* **Problem to work on**: According to Dr. Paola Dazzan in the article on cannabis potency and brain damage, why should an assessment of cannabis use record how often and what type of cannabis is used? Answer in one to three sentences.

START Document section

Frequent smoking of high potency “skunk-like” cannabis can damage a crucial part of the brain responsible for communication between the two brain hemispheres, according to a new study.
Researchers have known for some time that long-term cannabis use can increase the risk of psychosis, and recent evidence suggests that alterations in brain function and structure may be responsible for this greater vulnerability.
The new study, published in Psychological Medicine, is the first to examine the effect of cannabis potency on brain structure, according to researchers at King’s College London and Sapienza University of Rome.
The scientists note that today’s high potency “skunk-like” products have been shown to contain higher proportions of Δ9-tetrahydrocannabinol (THC) than they did around a decade ago. In other studies, THC has been shown to induce psychotic symptoms.
“We found that frequent use of high potency cannabis significantly affects the structure of white matter fibers in the brain, whether you have psychosis or not,” said Dr. Paola Dazzan, a reader in Neurobiology of Psychosis from the Institute of Psychiatry, Psychology & Neuroscience (IoPPN) at King’s College London, and senior researcher on the study. “This reflects a sliding scale where the more cannabis you smoke and the higher the potency, the worse the damage will be.”
The researchers used diffusion tensor imaging (DTI), a magnetic resonance imaging (MRI) technique, to examine the white matter in the brains of 56 patients who had reported a first episode of psychosis at the South London and Maudsley NHS Foundation Trust (SLaM), as well as 43 healthy participants from the local community.
The researchers specifically examined the corpus callosum, the largest white matter structure in the brain, which is responsible for communication between the left and right hemispheres. White matter consists of large bundles of nerve cell projections, called axons, which connect different regions of the brain, enabling communication between them, the researchers explained.
The corpus callosum is particularly rich in cannabinoid receptors, on which the THC content of cannabis acts.
The study found that frequent use of high potency cannabis was linked to significantly higher mean-diffusivity, a marker of damage in white matter structure.
“This white matter damage was significantly greater among heavy users of high potency cannabis than in occasional or low potency users, and was also independent of the presence of a psychotic disorder,” said Dr. Tiago Reis Marques, a senior research fellow from the IoPPN at King’s College London.
Dazzan noted that there is an “urgent need” to educate health professionals, the public, and policymakers about the risks involved with cannabis use.
“As we have suggested previously, when assessing cannabis use it is extremely important to gather information on how often and what type of cannabis is being used,” she said. “These details can help quantify the risk of mental health problems and increase awareness on the type of damage these substances can do to the brain.”

END Document section
START Excerpted records

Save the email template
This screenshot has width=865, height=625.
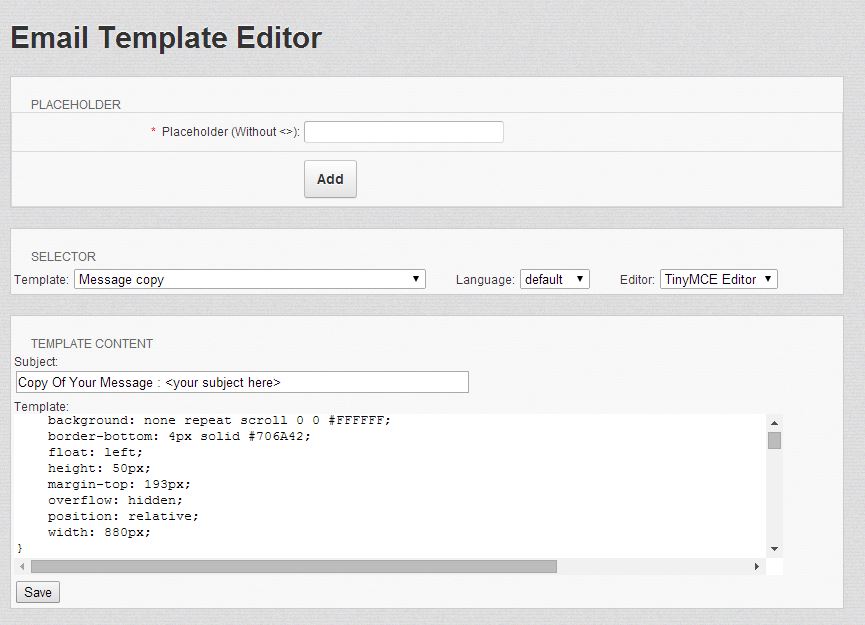[x=38, y=592]
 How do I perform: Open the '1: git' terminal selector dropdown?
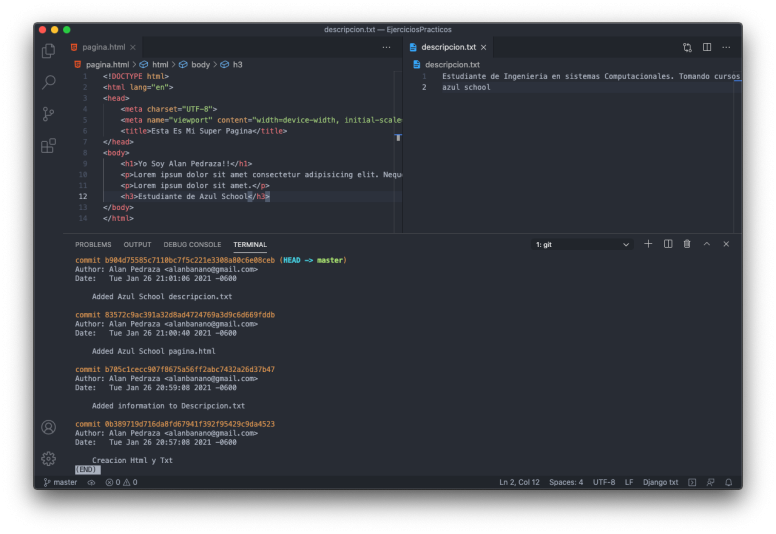(x=583, y=244)
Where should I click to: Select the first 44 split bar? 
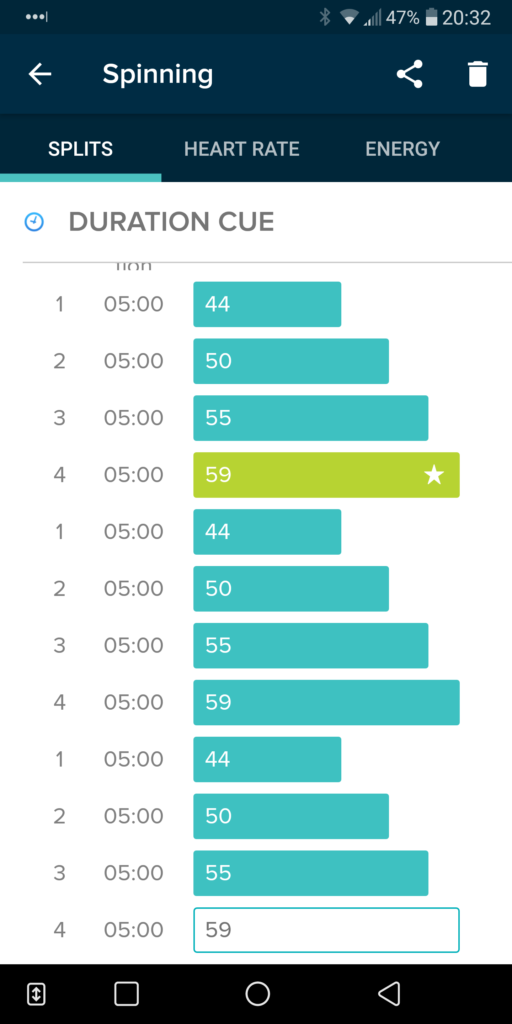click(x=267, y=304)
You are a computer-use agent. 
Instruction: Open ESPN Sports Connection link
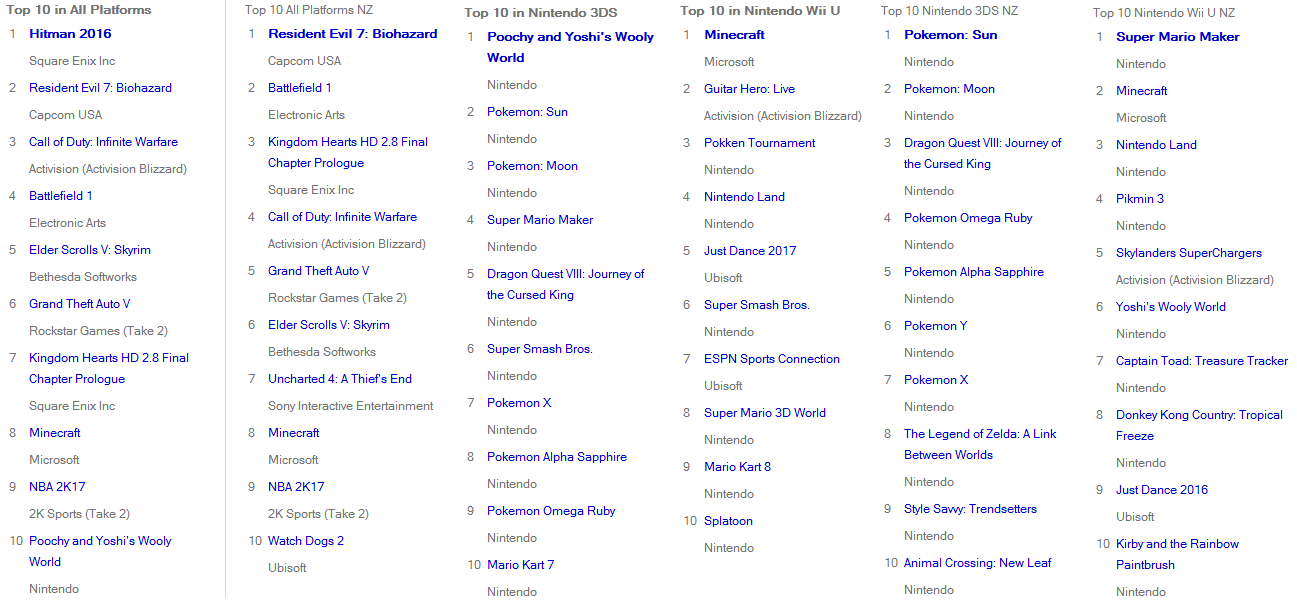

END Excerpted records

* **Exercise output**: She says these details can help quantify the risk of mental health problems. They can also increase awareness of the type of damage these substances can do to the brain.